### [Recorded information]
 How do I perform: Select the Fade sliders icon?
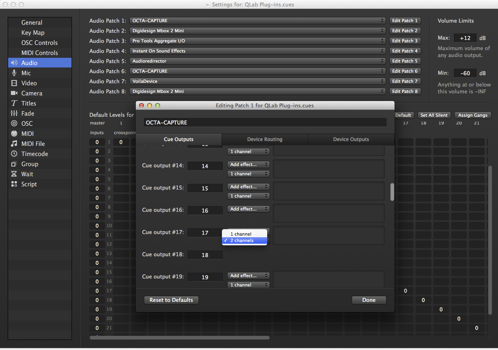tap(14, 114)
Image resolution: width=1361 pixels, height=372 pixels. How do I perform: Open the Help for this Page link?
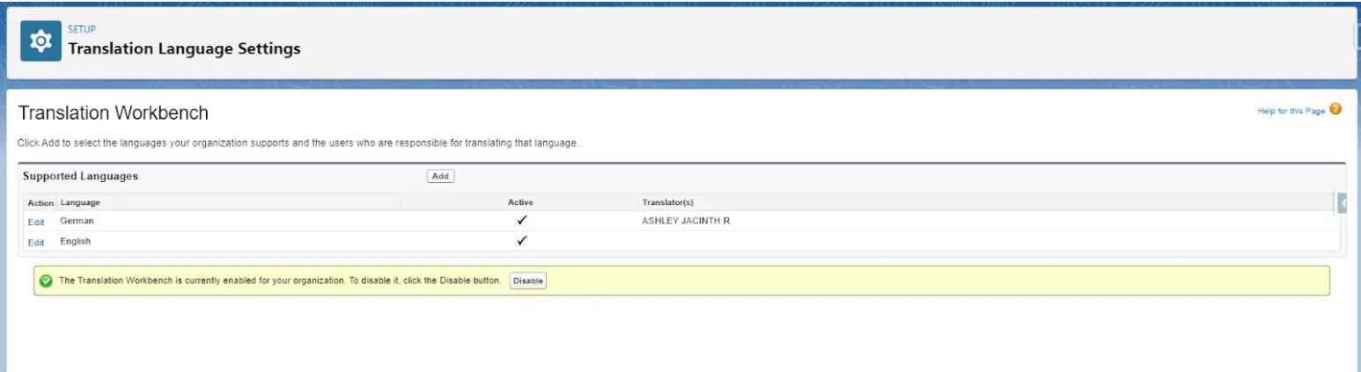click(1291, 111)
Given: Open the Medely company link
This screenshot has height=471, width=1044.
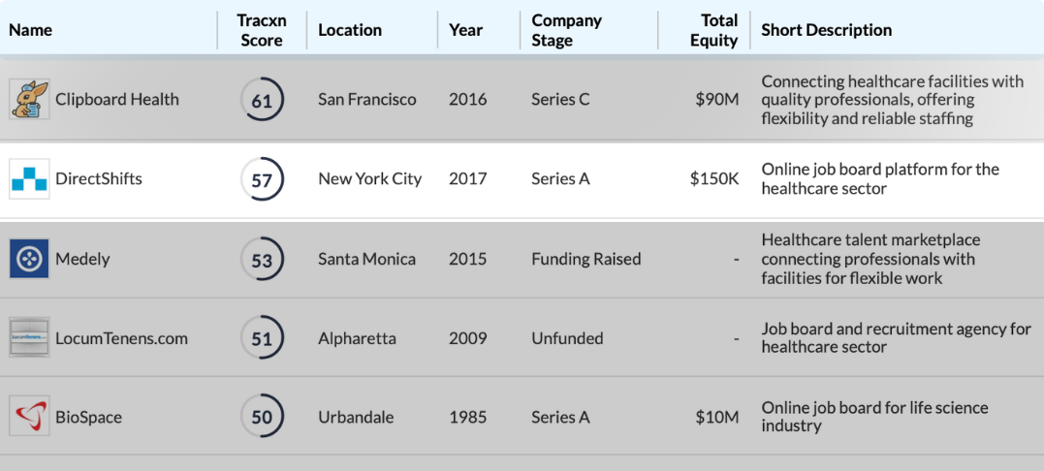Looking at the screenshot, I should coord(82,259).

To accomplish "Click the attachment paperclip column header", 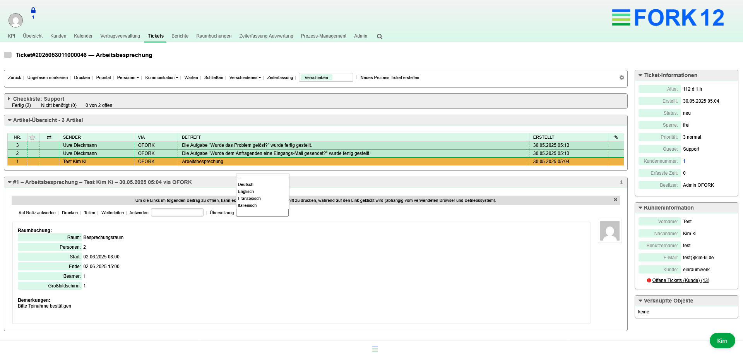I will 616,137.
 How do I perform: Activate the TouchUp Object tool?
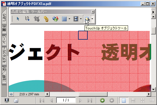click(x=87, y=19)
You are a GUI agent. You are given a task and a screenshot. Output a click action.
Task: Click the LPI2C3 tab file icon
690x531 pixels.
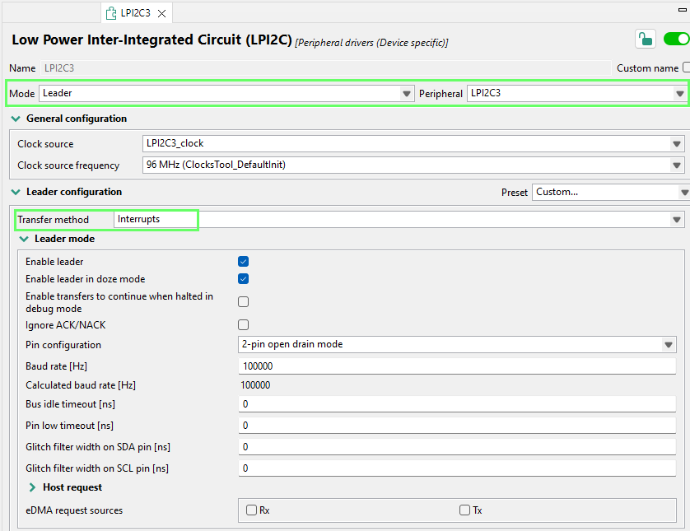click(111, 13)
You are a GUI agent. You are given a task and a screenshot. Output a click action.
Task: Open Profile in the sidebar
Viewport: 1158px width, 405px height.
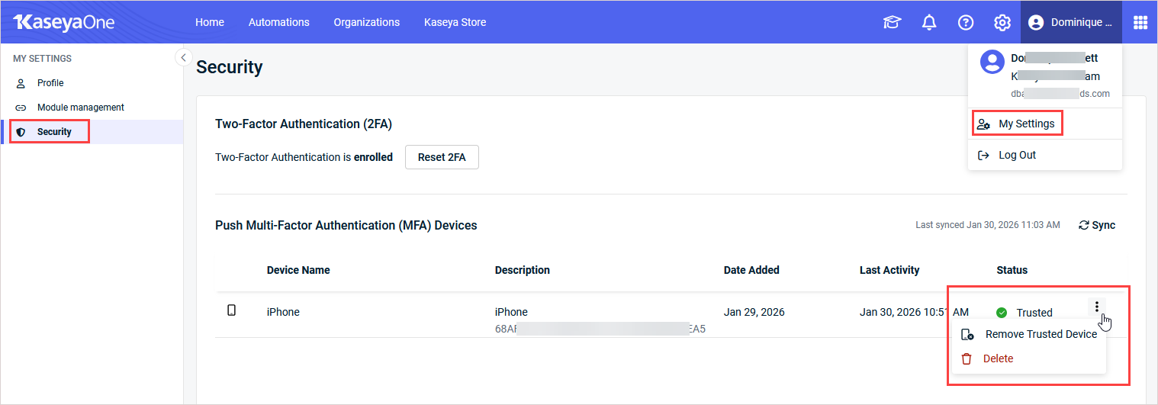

### [Problem requirements]
From the line that contains "690x531 pixels." to the final line of the material, write out each line exactly. Pictures stay out.

### [Exercise solution]
690x531 pixels.
click(111, 13)
You are a GUI agent. You are given a task and a screenshot. Output a click action.
Task: Open Profile in the sidebar
Viewport: 1158px width, 405px height.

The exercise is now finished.